A key measure in information theory is "entropy". Entropy quantifies the amount of uncertainty involved in the value of a random variable or the outcome of a random process. For example, identifying the outcome of a fair coin flip (with two equally likely outcomes) provides less information (lower entropy) than specifying the outcome from a roll of a die (with six equally likely outcomes). Some other important measures in information theory are mutual information, channel capacity, error exponents, and relative entropy.

Applications of fundamental topics of information theory include lossless data compression (e.g. ZIP files), lossy data compression (e.g. MP3s and JPEGs), and channel coding (e.g. for Digital Subscriber Line (DSL)).

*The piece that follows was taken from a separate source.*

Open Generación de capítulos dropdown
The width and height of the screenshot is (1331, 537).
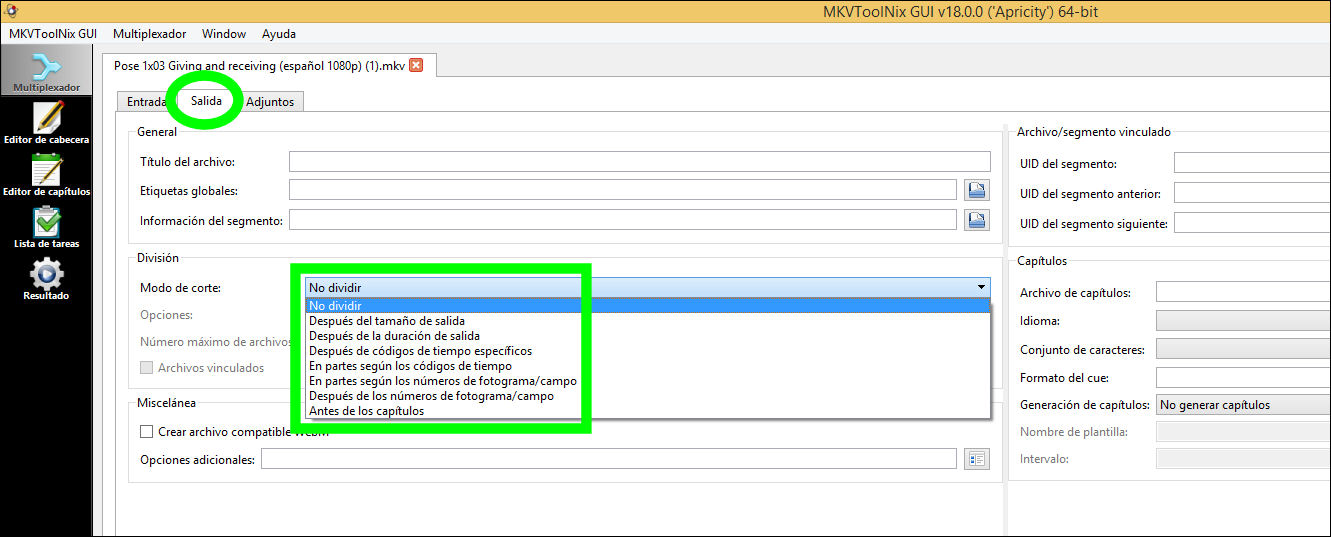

The field is at the intersection of mathematics, statistics, computer science, physics, neurobiology, and electrical engineering. Its impact has been crucial to the success of the Voyager missions to deep space, the invention of the compact disc, the feasibility of mobile phones, the development of the Internet, the study of linguistics and of human perception, the understanding of black holes, and numerous other fields. Important sub-fields of information theory include source coding, channel coding, algorithmic complexity theory, algorithmic information theory, information-theoretic security, and measures of information.

Overview

Information theory studies the transmission, processing, utilization, and extraction of information. Abstractly, information can be thought of as the resolution of uncertainty. In the case of communication of information over a noisy channel, this abstract concept was made concrete in 1948 by Claude Shannon in his paper "A Mathematical Theory of Communication", in which "information" is thought of as a set of possible messages, where the goal is to send these messages over a noisy channel, and then to have the receiver reconstruct the message with low probability of error, in spite of the channel noise. Shannon's main result, the noisy-channel coding theorem showed that, in the limit of many channel uses, the rate of information that is asymptotically achievable is equal to the channel capacity, a quantity dependent merely on the statistics of the channel over which the messages are sent.

Information theory is closely associated with a collection of pure and applied disciplines that have been investigated and reduced to engineering practice under a variety of rubrics throughout the world over the past half century or more: adaptive systems, anticipatory systems, artificial intelligence, complex systems, complexity science, cybernetics, informatics, machine learning, along with systems sciences of many descriptions. Information theory is a broad and deep mathematical theory, with equally broad and deep applications, amongst which is the vital field of coding theory.

Coding theory is concerned with finding explicit methods, called codes, for increasing the efficiency and reducing the error rate of data communication over noisy channels to near the Channel capacity. These codes can be roughly subdivided into data compression (source coding) and error-correction (channel coding) techniques. In the latter case, it took many years to find the methods Shannon's work proved were possible. A third class of information theory codes are cryptographic algorithms (both codes and ciphers). Concepts, methods and results from coding theory and information theory are widely used in cryptography and cryptanalysis.

Information theory is also used in information retrieval, intelligence gathering, gambling, statistics, and even in musical composition.